Que voici une belle découverte dans la forêt souvent mièvre des bandes dessinées rayon « enfant » ! (C’est tout au moins là que je l’ai trouvée). L’imagination l’y dispute à la beauté et à la précision des dessins, et l’on ne peut s’empêcher, avec quelque gêne, de penser que de vieux maîtres de la BD, submergés d’hommages dithyrambiques, nous ont fourni sur leurs vieux jours des dessins effectués à la va-vite, qui sont loin d’avoir la séduction de ceux-ci !

L’histoire sait maintenir une forte dose d’exotisme cosmique (ce qui arrive ne ressemble guère à ce qui se passe sur terre), en la mêlant à deux thèmes romanesques archi-classiques (la fille voulant venger son père de son meurtrier, la rivalité amoureuse fatale à deux bons guerriers), et à un merveilleux composite qui, s’il tire vers la science-fiction en faisant intervenir la perspective d’une fin du monde stellaire, retrouve les escarpins épineux de l’héroïc-fantasy en centrant l’enjeu de la quête des héros sur quatre épées magiques.

Le dessin de Laura Zuccheri cumule les qualités. Ligne claire réaliste et soignée, un grand savoir-faire pour restituer les mouvements. Les visages sont à l’évidence inspirés de modèles réels, tant leur personnalité est finement reproduite. Le père de l’héroïne (Yama), front étroit et mâchoire lourde, évoque au moins au passage l’Oumpah-Pah d’Uderzo et Goscinny. Les expressions enfantines de Yama, boudeuses ou émerveillées, sont ravissantes.

Lumières et couleurs soulignent assez puissamment les reliefs, sans tomber dans l’outrance des contrastes dans lesquelles se complaisent certains dessinateurs.

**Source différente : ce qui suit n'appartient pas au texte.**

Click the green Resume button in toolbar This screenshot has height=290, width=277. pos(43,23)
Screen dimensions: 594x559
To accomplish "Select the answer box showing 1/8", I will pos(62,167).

Un souci étonnant du réalisme des décors emporte l’adhésion : lisière ondulante d’un champ de céréales (page 4), intérieur rural sommaire mais propre (page 5). Superbe composition de nuages sur un sol encore humide page 8, prairie drue s’inclinant sous un vent d’orage (page 14), sous-bois moelleux noyé au fond dans la brume (page 23), la forêt s’égouttant dans un rayon de soleil après la tempête (page 32), un parfait rendu des ombres d’arbres projetées sur un sol inégal (page 40)…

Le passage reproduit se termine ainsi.